I hope to get here some help about an amazing problem I run into with our cluster.
It started last week with trying to update kubernetes version. With this i did a simple
kubeadm upgrade plan
This failed with a message:
FATAL: failed to get node registration: failed to get corresponding node: nodes "ogni-lin-backend-k8s-master.my.local" not found
The node name and hostname is : ogni-lin-backend-k8s-master
So the internal hostname from kubernetes and the hostname are different. Why? I do not know. Maybe this was the hostname when the cluster was created (1 year ago).
However. I did a restart of the master node with a pre running drain. Server started ok. I uncordon the master node and it run well again.
I tried again a preflight but the same error message.

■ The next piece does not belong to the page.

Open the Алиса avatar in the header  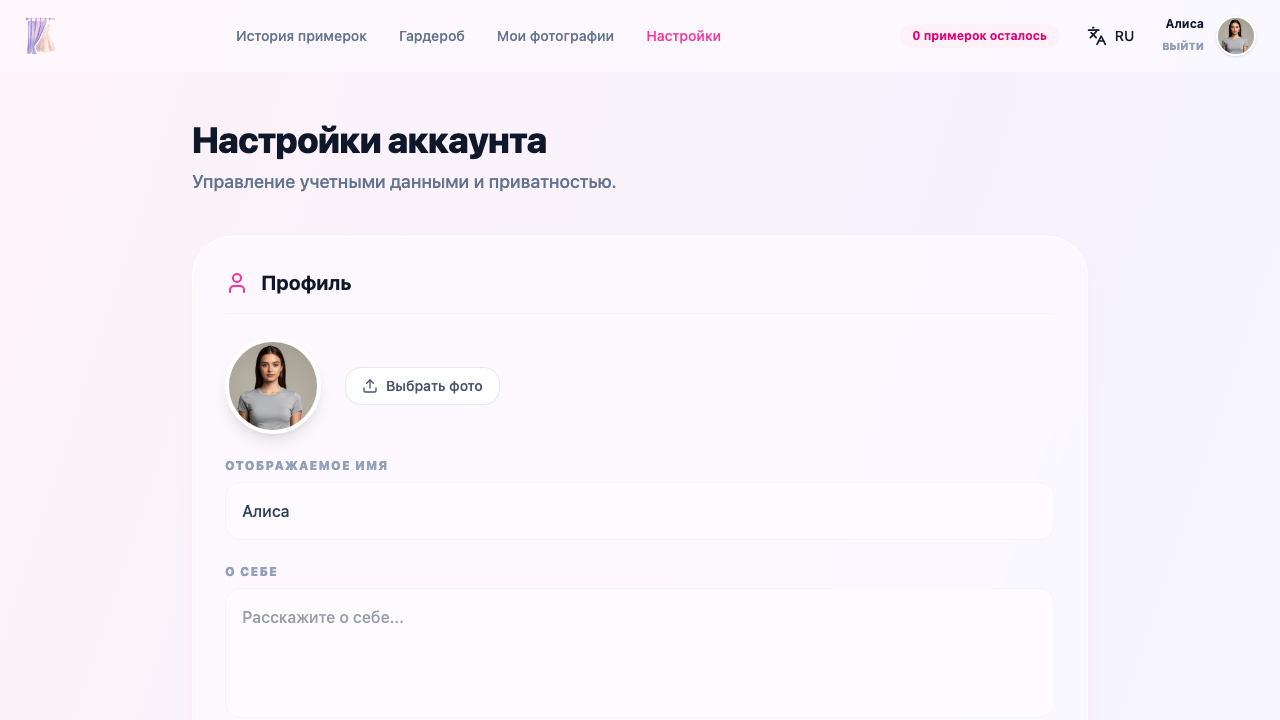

I checked the configuration of the master node and finaly I found inside the kubelet.conf that the masternode was named ogni-lin-backend-k8s-master.my.local
I changed this to ogni-lin-backend-k8s-master
and after saving the kublet.conf I did:
systemctl daemon-reload
systemctl restart kubelet
After this the node got crazy. Since I did this, the master node cannot authorized itself. It cannot manage itself. I do not know why.
All pods on the master switch into the state terminate. Inside the log files I can see:
E0223 08:56:25.112958 31774 kubelet_node_status.go:92] Unable to register node "ogni-lin-backend-k8s-master" with API server: nodes "ogni-lin-backend-k8s-master" is forbidden: node http://ogni-lin-backend-k8s-master.my.local" is not allowed to modify node "ogni-lin-backend-k8s-master"
Ok, I re-changed the kubelet.conf to the old settings, did
systemctl daemon-reload
systemctl restart kubelet
again and the same problem. Also drain and restarted the node. Same problem.
I tried to override the kubelet service with --hostname-override ogni-lin-backend-k8s-master
Again
systemctl daemon-reload
systemctl restart kubelet
But the master node is not available to come up again. The cluster itself is running well.
Anybody has an idea how to find the problem with the master node? Why it cannot manage itself?
Is there a way to repair this?
Cluster information:
Linux Cluster with one Master and 5 Worker.
Kubernetes version: 1.18.8
Cloud being used :bare-metal
Installation method:
Host OS: Linux